I haven't read all the replies, so it might have come up:
" While the Gameboy was an evolution of the Game and Watch, it would be appropriate to describe the Gameboy as the initial disruptor since Game and Watch wasn’t as widespread outside Japan. The Gameboy fit the disruptor description well. It was definitely a crummy product for non-consumers. It was, in every way, inferior to the NES. However, it brought values to it that the NES did not have: it was portable.
“But Malstrom!” you say. “Are you saying that the Gameboy was disrupting the NES, that Nintendo was disrupting itself? Are you insane?”
The correct action for a disruptor is to follow-up previous disruption with another disruptive product to cannibalize their business. Had console gaming remained forever in the 8-bit generation, it is obvious that Gameboy would have disrupted consoles as its mobile technology improved. Instead, console gaming moved upmarket and handhelds have always been a couple of generations behind.

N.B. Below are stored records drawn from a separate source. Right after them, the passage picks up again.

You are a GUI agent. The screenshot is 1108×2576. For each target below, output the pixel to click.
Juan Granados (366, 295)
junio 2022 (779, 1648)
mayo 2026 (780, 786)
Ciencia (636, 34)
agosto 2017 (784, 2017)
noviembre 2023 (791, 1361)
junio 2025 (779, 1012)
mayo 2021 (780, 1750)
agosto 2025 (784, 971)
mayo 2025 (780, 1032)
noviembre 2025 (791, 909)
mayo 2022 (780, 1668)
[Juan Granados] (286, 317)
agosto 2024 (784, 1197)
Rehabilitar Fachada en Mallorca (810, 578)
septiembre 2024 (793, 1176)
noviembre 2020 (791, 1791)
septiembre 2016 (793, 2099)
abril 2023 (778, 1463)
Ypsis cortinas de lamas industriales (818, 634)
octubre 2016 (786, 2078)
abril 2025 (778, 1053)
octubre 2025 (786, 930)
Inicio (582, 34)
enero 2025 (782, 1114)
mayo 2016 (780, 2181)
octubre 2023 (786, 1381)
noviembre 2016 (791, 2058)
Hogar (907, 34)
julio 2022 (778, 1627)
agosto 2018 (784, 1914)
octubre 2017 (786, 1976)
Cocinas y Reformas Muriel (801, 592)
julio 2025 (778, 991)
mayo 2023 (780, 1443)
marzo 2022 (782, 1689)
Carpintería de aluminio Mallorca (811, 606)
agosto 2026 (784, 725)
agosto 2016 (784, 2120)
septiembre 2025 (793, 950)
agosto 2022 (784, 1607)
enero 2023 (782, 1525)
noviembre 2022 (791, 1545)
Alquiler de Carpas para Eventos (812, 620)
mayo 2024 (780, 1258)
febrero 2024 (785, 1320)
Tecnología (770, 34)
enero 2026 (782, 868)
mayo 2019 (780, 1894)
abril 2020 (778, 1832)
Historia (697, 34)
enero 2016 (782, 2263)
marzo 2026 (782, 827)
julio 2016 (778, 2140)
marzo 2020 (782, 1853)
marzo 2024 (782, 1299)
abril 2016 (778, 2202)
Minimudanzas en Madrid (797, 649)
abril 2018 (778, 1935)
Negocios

While competitor consoles are the obvious reason for Nintendo moving upmarket (to 16-bit, to 64-bit, and so on), the bigger problem is Gameboy cannibalizing the console market. In the future, this will become a problem for Sony with their handheld. The point is that the handheld business forced Nintendo to keep moving its console to the upmarket (or else risk it becoming gobbled up by the improving Gameboy). Nintendo’s solution was innovative: the DS turned Gameboy into a product that does not resemble a portable console for there are two screens and a touch pad (which cannot easily be put on consoles). This would later allow Nintendo to create a disruptive console without risk of its handheld equivalent eating it up."